= Problem =
The expected response is a copy of every line in the entries below that includes the word "named".

——

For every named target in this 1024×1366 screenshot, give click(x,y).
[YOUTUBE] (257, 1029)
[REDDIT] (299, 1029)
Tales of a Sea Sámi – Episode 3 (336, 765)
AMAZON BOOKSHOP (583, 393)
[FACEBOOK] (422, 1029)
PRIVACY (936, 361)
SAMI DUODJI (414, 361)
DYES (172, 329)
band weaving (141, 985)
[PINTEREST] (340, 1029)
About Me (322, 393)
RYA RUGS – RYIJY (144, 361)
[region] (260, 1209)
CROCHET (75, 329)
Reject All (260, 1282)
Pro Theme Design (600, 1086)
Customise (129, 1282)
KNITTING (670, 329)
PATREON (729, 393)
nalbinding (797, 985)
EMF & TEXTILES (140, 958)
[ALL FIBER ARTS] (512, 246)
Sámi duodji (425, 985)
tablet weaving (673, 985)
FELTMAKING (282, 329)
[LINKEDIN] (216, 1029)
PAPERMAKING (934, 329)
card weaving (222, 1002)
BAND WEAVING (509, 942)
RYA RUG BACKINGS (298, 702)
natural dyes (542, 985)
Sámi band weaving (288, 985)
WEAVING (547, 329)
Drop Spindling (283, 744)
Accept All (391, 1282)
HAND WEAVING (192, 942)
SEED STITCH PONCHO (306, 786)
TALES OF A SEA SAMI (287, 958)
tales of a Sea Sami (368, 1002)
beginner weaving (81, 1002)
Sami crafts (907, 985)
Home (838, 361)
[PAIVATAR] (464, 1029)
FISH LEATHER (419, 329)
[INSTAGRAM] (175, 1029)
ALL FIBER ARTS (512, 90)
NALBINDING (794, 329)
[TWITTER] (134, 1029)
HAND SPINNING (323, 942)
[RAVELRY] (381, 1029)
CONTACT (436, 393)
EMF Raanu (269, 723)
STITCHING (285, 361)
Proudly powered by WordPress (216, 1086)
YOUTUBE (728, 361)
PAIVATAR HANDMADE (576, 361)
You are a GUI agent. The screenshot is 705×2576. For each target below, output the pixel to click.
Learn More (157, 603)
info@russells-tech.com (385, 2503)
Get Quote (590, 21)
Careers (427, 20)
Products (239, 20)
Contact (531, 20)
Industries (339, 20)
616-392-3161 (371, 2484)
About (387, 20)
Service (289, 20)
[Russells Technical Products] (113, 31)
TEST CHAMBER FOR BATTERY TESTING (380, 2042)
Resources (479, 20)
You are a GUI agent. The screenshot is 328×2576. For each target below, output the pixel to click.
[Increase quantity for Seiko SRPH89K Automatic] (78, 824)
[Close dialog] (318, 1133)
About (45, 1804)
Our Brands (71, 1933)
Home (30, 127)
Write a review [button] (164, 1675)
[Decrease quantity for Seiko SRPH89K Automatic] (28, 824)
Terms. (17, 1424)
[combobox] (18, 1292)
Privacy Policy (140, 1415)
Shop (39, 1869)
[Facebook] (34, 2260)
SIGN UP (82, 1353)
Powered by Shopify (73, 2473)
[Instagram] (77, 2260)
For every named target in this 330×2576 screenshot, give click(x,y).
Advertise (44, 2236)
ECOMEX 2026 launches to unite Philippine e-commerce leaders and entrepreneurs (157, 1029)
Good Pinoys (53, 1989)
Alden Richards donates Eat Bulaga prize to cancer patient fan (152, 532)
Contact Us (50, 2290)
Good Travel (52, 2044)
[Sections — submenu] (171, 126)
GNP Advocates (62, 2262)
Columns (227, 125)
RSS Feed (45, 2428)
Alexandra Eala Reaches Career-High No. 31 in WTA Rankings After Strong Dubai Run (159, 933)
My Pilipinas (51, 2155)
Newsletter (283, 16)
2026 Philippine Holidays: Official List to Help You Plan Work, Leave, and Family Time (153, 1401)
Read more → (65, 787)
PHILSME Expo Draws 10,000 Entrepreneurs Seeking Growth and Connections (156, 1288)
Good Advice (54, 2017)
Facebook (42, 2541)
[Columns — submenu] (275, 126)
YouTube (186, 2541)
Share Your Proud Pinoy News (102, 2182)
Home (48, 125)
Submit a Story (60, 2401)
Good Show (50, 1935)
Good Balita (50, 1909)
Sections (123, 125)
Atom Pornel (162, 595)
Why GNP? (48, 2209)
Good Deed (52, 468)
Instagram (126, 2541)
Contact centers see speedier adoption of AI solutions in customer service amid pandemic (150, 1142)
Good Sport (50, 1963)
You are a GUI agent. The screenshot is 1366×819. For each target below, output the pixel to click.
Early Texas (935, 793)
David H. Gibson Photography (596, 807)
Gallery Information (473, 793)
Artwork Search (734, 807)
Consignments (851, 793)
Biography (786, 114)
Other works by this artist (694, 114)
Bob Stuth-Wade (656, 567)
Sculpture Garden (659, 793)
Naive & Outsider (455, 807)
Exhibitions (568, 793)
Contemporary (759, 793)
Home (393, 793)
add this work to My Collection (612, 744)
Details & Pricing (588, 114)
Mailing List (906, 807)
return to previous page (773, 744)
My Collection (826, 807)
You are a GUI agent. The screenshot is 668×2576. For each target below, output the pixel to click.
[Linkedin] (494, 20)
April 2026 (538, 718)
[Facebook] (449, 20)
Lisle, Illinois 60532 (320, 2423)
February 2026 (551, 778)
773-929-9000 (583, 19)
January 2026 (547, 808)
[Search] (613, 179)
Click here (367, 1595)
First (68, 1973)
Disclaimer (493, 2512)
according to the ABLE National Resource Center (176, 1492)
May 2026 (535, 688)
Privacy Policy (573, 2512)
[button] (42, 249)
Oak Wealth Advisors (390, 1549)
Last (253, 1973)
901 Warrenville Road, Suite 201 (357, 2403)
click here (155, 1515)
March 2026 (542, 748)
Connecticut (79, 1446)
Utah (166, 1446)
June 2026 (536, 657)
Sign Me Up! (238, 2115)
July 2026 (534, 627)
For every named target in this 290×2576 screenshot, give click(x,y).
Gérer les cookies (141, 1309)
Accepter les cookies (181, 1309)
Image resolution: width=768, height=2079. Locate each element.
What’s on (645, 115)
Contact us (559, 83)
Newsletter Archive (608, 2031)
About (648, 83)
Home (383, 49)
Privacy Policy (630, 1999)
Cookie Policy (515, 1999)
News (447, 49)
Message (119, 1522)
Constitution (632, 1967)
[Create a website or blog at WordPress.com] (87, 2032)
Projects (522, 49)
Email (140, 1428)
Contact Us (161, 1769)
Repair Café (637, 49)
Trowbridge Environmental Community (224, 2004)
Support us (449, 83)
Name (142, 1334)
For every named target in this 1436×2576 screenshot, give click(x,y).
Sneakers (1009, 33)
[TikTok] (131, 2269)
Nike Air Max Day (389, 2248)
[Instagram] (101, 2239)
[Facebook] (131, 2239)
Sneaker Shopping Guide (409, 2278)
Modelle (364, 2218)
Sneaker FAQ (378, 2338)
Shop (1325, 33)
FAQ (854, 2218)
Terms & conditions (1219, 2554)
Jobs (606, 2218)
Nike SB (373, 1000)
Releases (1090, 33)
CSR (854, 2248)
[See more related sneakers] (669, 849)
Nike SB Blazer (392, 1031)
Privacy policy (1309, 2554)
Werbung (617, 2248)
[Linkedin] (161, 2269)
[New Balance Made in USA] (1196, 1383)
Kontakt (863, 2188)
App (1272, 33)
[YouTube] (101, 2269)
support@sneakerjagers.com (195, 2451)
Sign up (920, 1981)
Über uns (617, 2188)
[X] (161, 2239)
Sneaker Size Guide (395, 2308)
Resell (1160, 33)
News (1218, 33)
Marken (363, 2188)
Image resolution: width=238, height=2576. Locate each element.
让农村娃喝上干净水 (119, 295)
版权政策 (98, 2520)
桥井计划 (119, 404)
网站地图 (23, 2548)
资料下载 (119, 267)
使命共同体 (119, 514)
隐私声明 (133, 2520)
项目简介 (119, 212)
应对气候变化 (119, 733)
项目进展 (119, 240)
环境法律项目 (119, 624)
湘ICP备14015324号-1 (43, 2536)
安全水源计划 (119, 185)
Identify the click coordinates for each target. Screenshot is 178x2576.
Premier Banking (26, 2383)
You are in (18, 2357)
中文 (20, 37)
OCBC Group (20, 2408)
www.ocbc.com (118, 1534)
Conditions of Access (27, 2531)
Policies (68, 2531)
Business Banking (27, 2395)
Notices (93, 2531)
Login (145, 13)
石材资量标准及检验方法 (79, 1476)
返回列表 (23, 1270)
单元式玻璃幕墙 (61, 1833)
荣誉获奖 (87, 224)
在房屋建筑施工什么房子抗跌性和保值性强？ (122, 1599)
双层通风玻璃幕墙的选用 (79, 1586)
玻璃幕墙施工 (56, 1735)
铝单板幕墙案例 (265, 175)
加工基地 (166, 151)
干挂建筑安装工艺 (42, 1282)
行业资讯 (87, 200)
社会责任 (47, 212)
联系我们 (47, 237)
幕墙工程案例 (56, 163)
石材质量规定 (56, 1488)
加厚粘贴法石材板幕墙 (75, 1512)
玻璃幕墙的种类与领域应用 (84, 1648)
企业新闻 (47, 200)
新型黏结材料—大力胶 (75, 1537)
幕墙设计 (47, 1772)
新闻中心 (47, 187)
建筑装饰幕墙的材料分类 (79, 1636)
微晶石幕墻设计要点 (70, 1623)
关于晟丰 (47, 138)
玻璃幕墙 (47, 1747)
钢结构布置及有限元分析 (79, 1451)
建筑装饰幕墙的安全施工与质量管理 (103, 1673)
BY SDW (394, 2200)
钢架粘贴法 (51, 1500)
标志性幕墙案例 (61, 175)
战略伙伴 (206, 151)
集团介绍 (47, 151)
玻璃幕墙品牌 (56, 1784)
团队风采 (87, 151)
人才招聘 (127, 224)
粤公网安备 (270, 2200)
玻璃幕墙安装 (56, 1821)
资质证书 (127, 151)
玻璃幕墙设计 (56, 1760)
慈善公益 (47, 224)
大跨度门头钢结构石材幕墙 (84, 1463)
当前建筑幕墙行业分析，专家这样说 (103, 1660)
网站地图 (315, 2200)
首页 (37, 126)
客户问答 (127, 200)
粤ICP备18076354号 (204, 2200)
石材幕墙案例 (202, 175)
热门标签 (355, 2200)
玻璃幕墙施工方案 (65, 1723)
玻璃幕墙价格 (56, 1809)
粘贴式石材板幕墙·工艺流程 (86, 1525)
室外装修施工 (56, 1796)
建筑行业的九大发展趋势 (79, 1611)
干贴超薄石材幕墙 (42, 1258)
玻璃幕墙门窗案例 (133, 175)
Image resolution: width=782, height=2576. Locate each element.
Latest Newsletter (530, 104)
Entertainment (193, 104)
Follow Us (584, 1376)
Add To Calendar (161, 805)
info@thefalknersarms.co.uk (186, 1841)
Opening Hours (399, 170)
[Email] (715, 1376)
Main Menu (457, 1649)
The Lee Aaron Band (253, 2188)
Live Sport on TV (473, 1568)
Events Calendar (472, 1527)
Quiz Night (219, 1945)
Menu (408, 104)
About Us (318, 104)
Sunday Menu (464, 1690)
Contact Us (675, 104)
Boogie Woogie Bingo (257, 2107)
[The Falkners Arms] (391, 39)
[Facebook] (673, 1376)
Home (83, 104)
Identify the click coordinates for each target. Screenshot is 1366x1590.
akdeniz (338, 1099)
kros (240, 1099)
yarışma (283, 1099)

——

= Response to this exercise =
For every named target in this 1024×1366 screenshot, give click(x,y).
For every named target in this 330×2576 screenshot, give click(x,y).
For every named target in this 290×2576 screenshot, give click(x,y).
For every named target in this 1436×2576 screenshot, give click(x,y).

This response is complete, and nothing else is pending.